[vsnet-chat 7618] SPM4 - a source of faint V mags for South of Declination -20 degrees?

Ap Graph apgraph at ymail.com
Sun Aug 22 21:58:12 JST 2010


I came across this the other day :-

http://www.astro.yale.edu/astrom/spm4cat/spm4.html

which leads to this ftp://ftp.astro.yale.edu/pub/spm/spmcat/spm4/ and this 
ftp://ftp.astro.yale.edu/pub/spm/spmcat/spm4/readme_spm4.txt

I hadn't realised there had been yet another reprocessing, nor that so much CCD 
work had been used in the later epochs.

I downloaded the data for -70 degrees and southward and bled out the CCD ones 
that were flagged as having BOTH B and V via CCD (a smaller subset, somewhat 
more objects can be had by only looking for CCD based V magnitudes).  The full 
total of all objects was about 7 million stars, whilst the CCD in both V and B 
was only slightly more than 10% of that, going on for 800,000, down to magnitude 
18 or so at times.

I then matched that to the LONEOS file of Brian Skiffs.

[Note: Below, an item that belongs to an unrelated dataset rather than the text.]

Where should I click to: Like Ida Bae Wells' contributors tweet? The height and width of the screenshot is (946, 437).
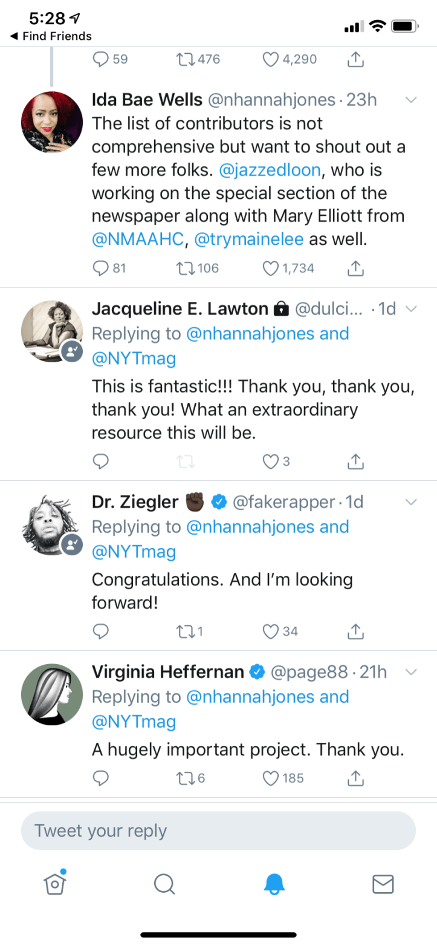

Very few crossmatches were made, only a couple of hundred, which isn't a goodly 
amount for checking, but on the whole it looks like objects with V flag set to 3 
in SPM4, ie the V magnitude comes from the CCD part of the survey, is good to 
about 0.1 magnitudes, with an offset mean and median both about 0.04 magnitudes.

Well, this is far better than any other general survey sourced V magnitudes in 
these parts of the sky.  It will not be as good as eventual southern surveys, 
including APASS (when latter is used critically instead of blindly), but it's 
here and now.

(The catalogue of course is also a quality positional reference as it carries 
proper motion information.)

The problem is using it.  It's a big download, and although a simple TDF can be 
built for fields quite easily for each one degree strip for Guide users, with 
the CCD V objects notable via conditional testing in help dialogues for each 
object, it's general use is likey going to need VizieR inclusion.  Such a thing 
would require numbers of people requesting of people at CDS to include the data, 
so if it'd be useful, people need to ask, because SPM3.3 never got to VizieR, 
despite being pending on their list for inclusion for some time via their own 
decision (last VizieR included SPM is SPM2).

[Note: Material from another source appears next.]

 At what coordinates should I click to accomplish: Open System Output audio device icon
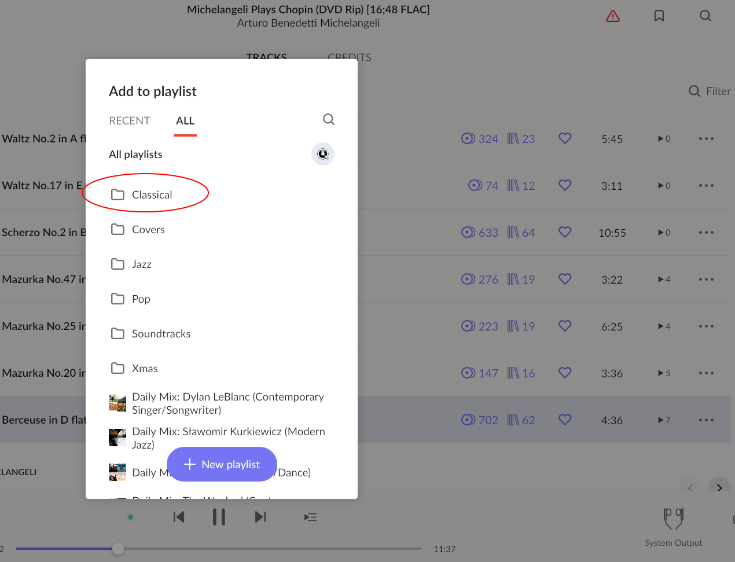[x=674, y=519]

The SPM V magnitudes from photographic plates are not so good.  They're better 
than USNO A2.0 or GSC-ACT derived V magnitudes, but that's about it.  For SPM 
3.3 I estimated V photographic was only good to +/- 0.25 when checked against 
loneos.phot for as allsky as possible, which is better than the USNO x.x or GSC 
+/- 0.5, but isn't great.

Those used to downloading and handling large datasets, with a bit of MySQL about 
them, could source SPM4 from above and bleed out the CCD flagged V quite easily 
to make a subset which likely will be much smaller than the whole, but still 
likely several hundred megabytes uncompressed.